NGC 578 (Gx) (Cet) 10,9mag - obwohl dieses Objekt fast 8° höher steht als NGC 613, erscheint
es trotzdem noch schwächer. Sogar hart an der Grenze! Bei 98x leuchtet nur mit indirektem
Sehen und Tubusbewegung ein schwacher Fleck wenige Male auf. Relativ sicher identifiziert.
*Kurzzeitig ist der Himmel dicht - aber ich gebe nicht auf...und werde mit H400-Objekten belohnt *
NGC 908 (Gx) (Cet) 10,2mag - Trotz aufkommender Cirriusbewölkung ist das Objekt knapp mit
direktem Sehen zu erkennen. Es zeigt sich bei 98x ein 3:1 Ost-West elongierter Nebel mit
hellerem Zentrum zu erkennen. Hat fast Zigarrenform. Ziemlich sternarmes Umfeld.
NGC 1052 (Gx) (Cet) 10,5mag - Hellste Galaxie des Abends.

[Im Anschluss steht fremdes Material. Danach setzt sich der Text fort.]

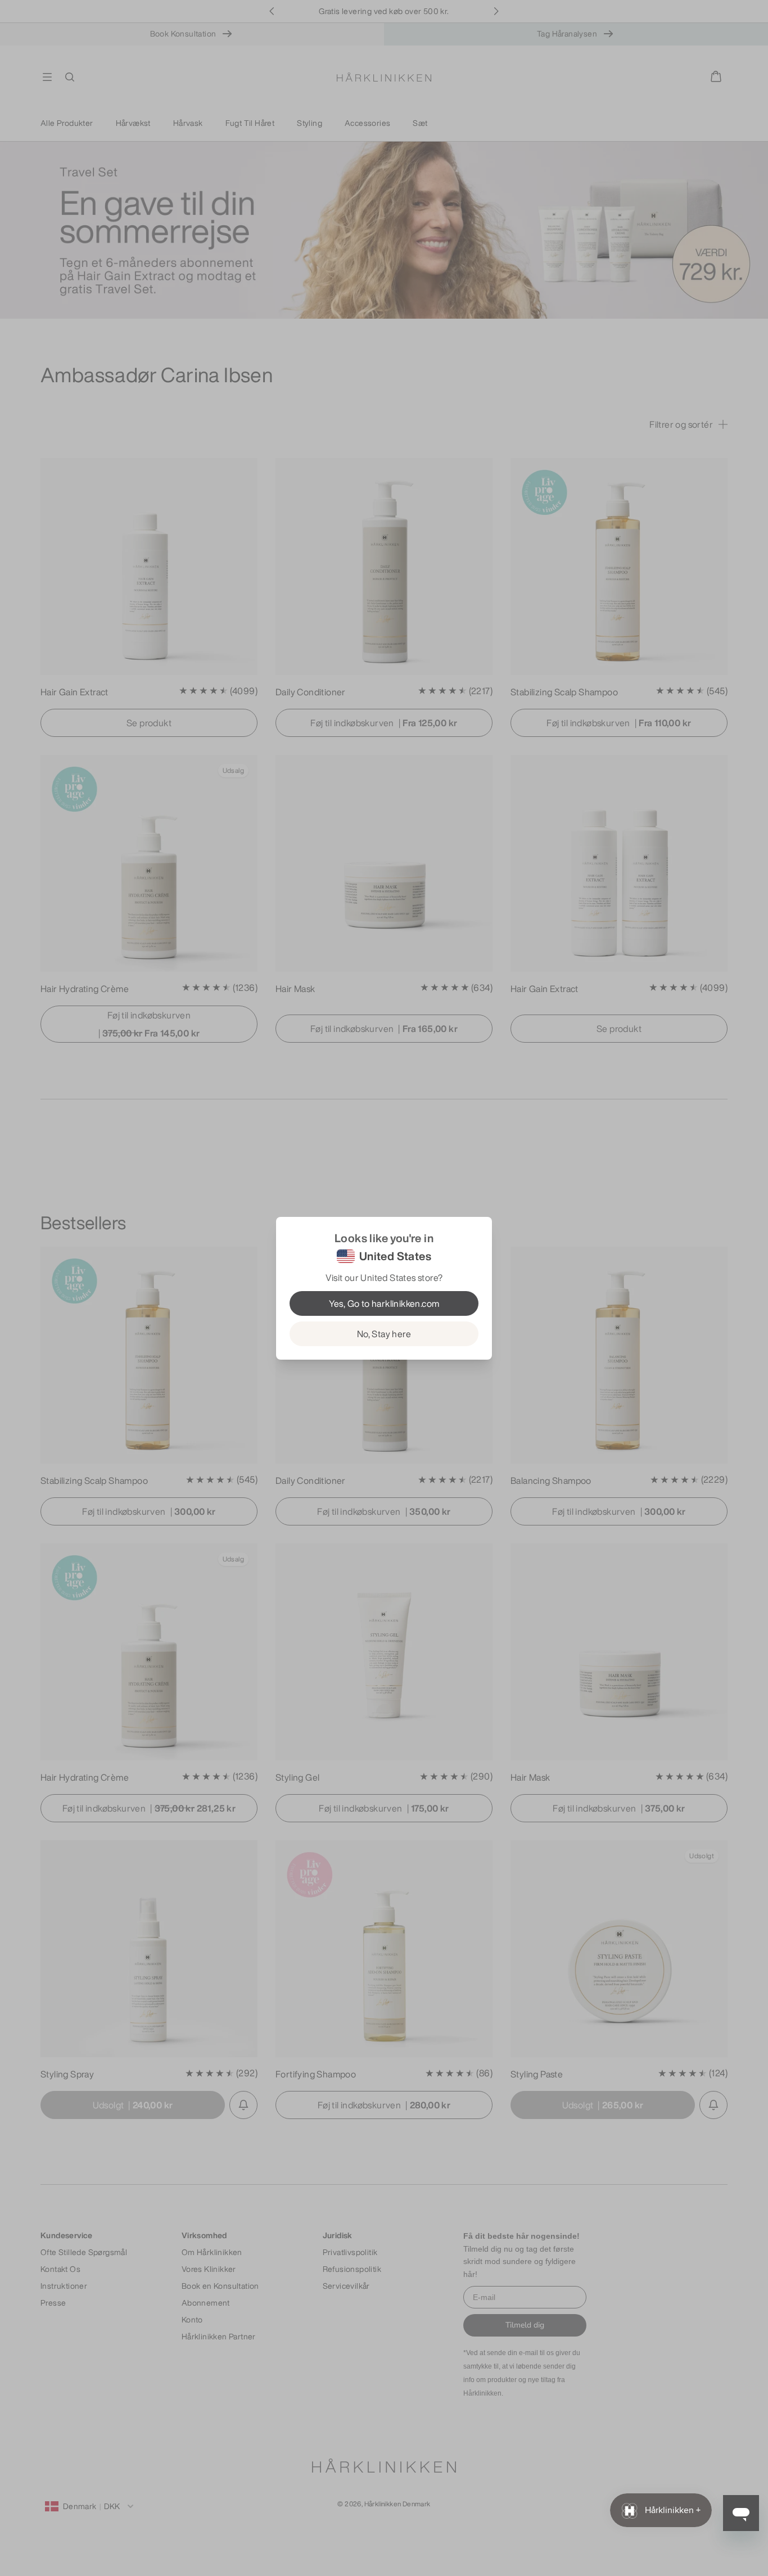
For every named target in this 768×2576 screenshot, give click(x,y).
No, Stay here (384, 1334)
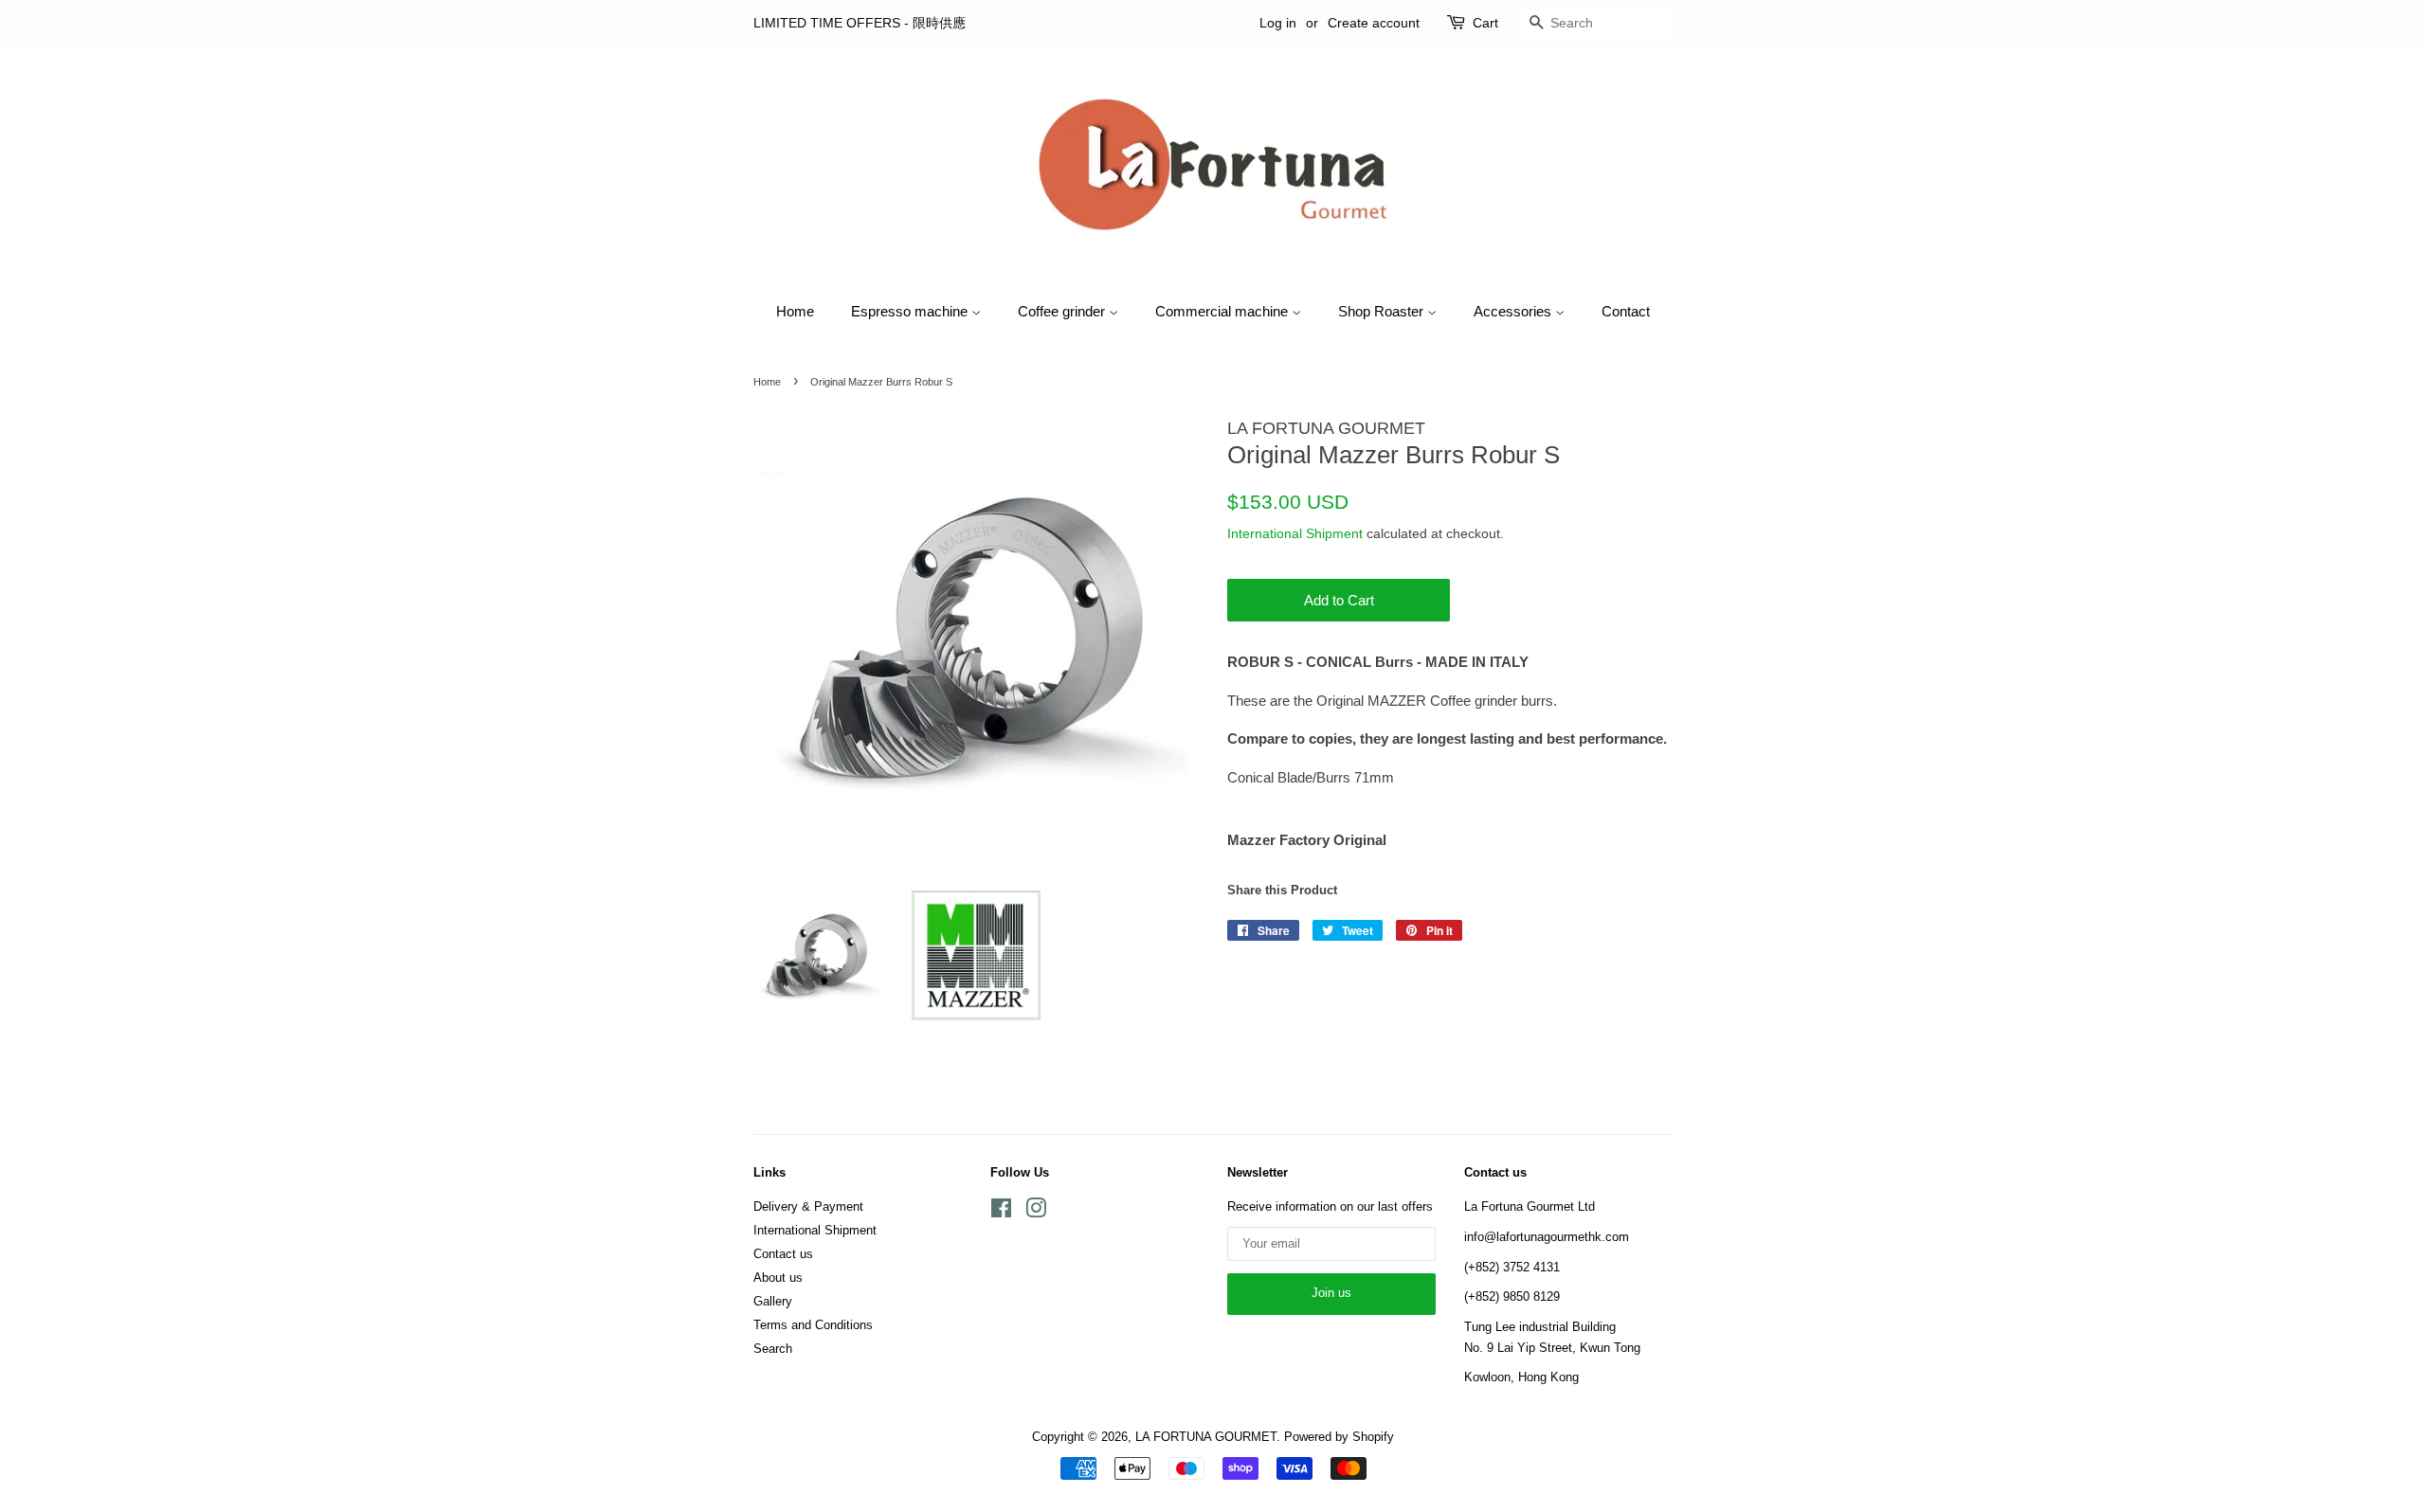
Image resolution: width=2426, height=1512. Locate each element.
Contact (1626, 311)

Trotz Mondaufgang und wirklich
mäßiger Bedingungen hell und direkt zu erkennen. Sehr helles rundes Zentrum. Per indirektem
Sehen aber eher oval bis länglich. 98x
*Die Nachbargalaxie NGC 1042 versank dann im vom Mond aufgehellten Himmel - keine Chance.*
Fazit: Das Pokerspiel hat sich doch mal gelohnt. Vor allem
wegen NGC 613, die schon lange auf der Abschussliste stand. Ja - auch kleine Sessions können viel Beobachtungsfreude bringen.